Exercise inputs -
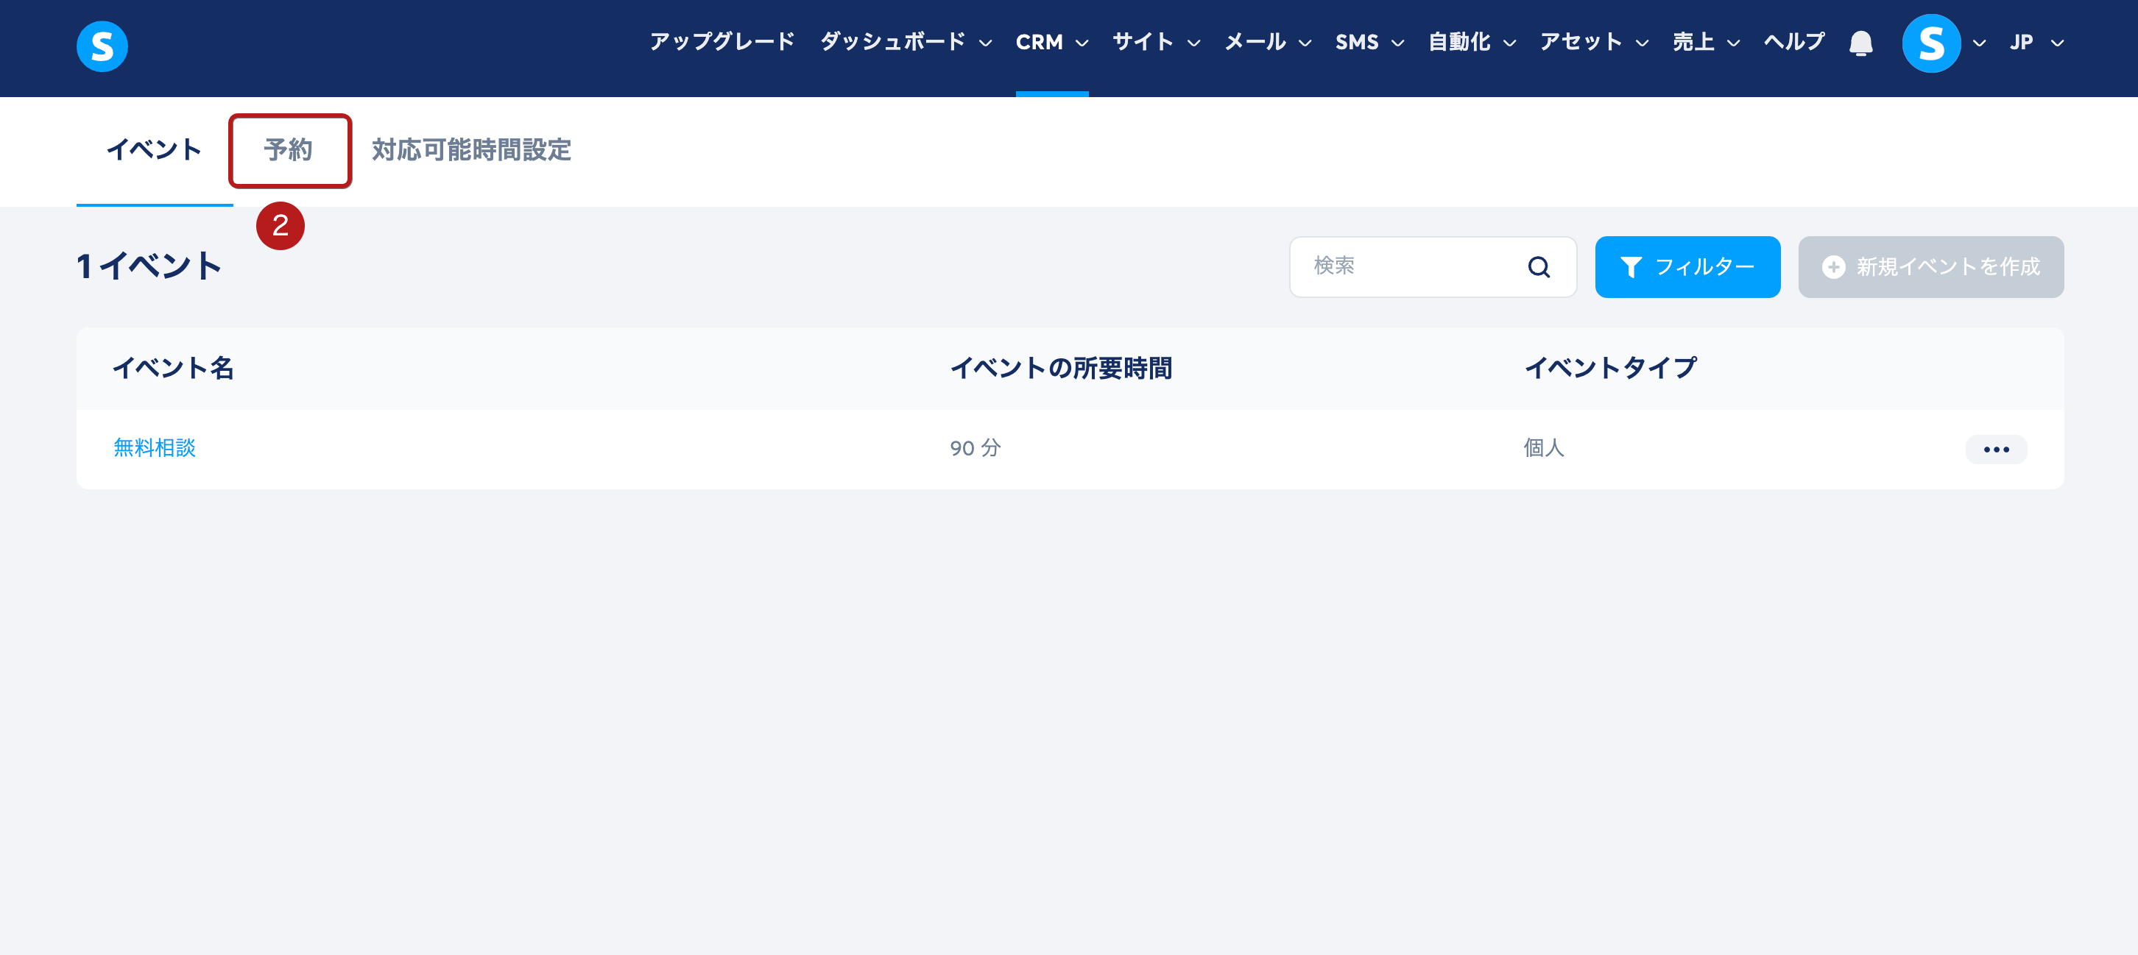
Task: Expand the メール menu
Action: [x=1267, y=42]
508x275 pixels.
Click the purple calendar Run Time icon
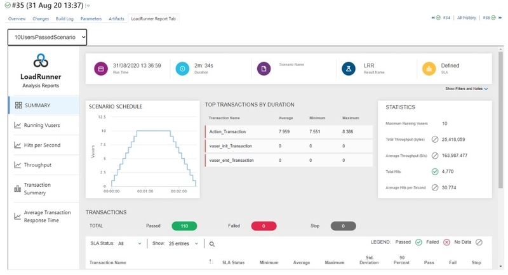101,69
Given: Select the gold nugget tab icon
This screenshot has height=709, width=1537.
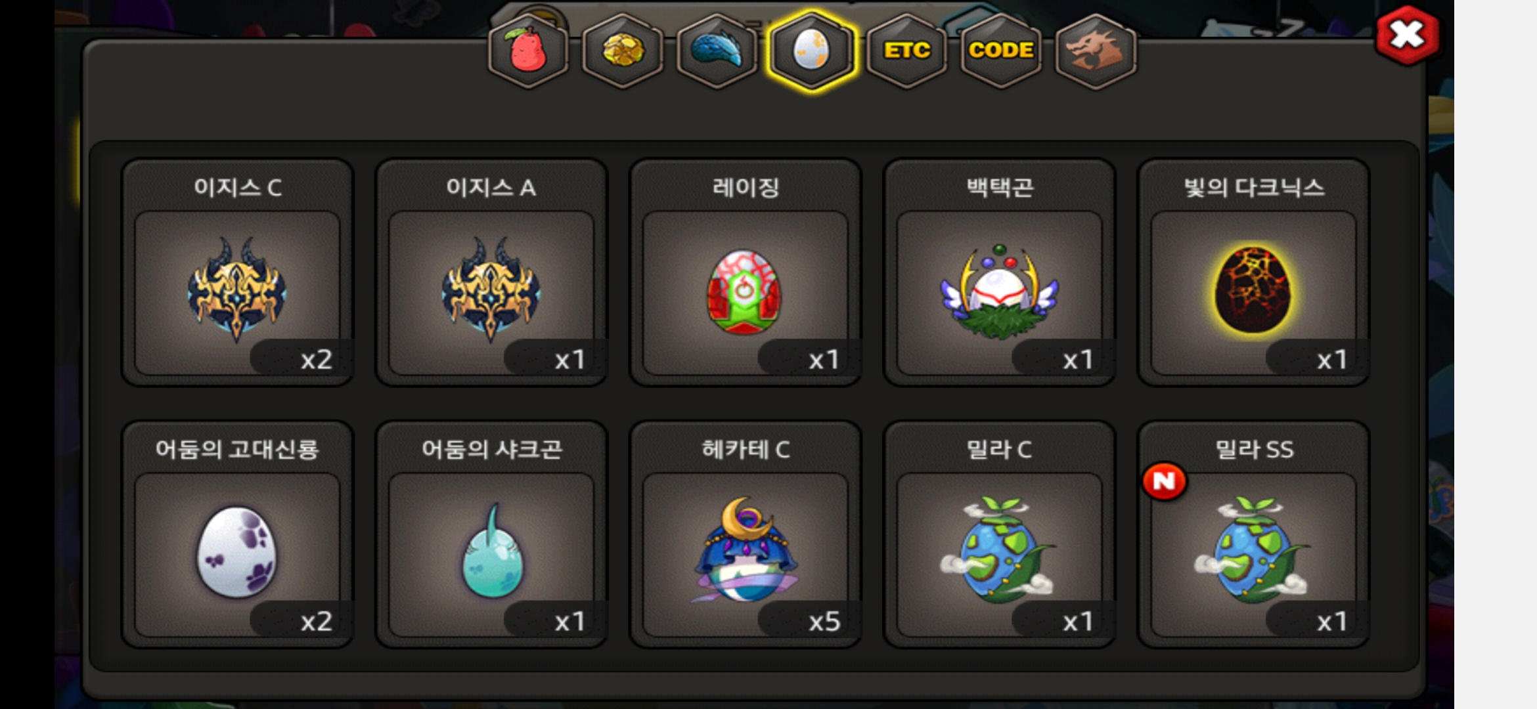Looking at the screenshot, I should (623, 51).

---

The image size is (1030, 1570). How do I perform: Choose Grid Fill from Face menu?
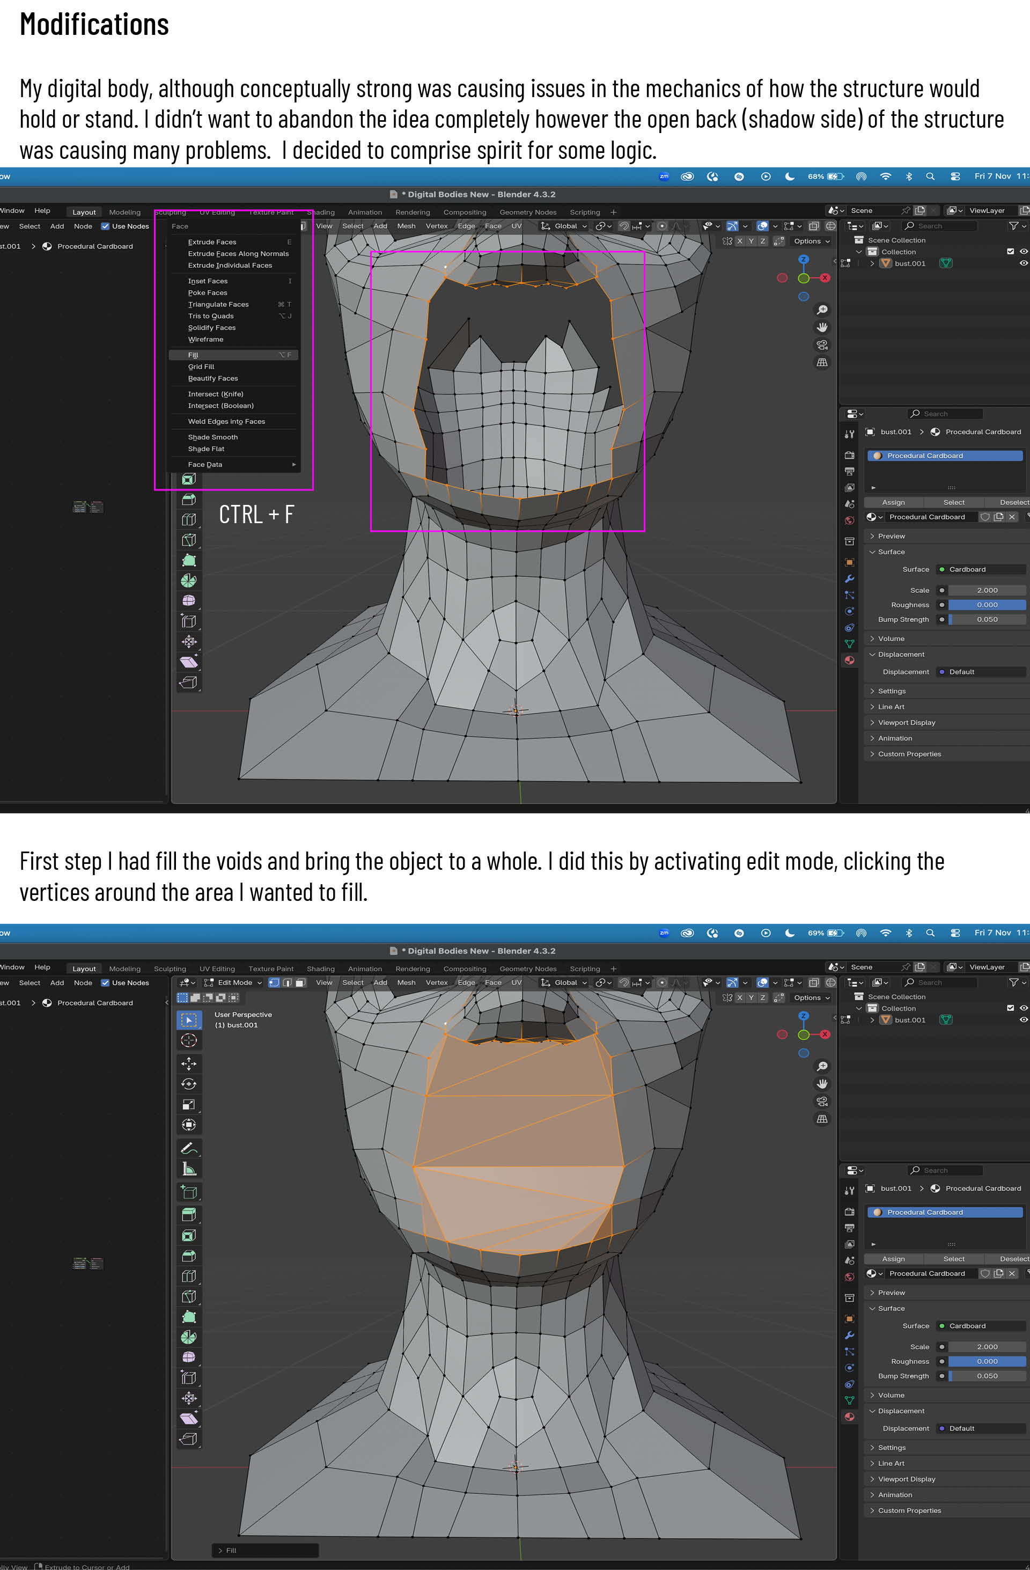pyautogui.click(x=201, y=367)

Aim of the task -
Reproduce verbatim the lines of the entries from the line containing "Given: Select the gold nugget tab icon" through the line containing "Looking at the", including both. Leave the pictures out of your output.

Answer in full -
Given: Select the gold nugget tab icon
This screenshot has height=709, width=1537.
Looking at the screenshot, I should (623, 51).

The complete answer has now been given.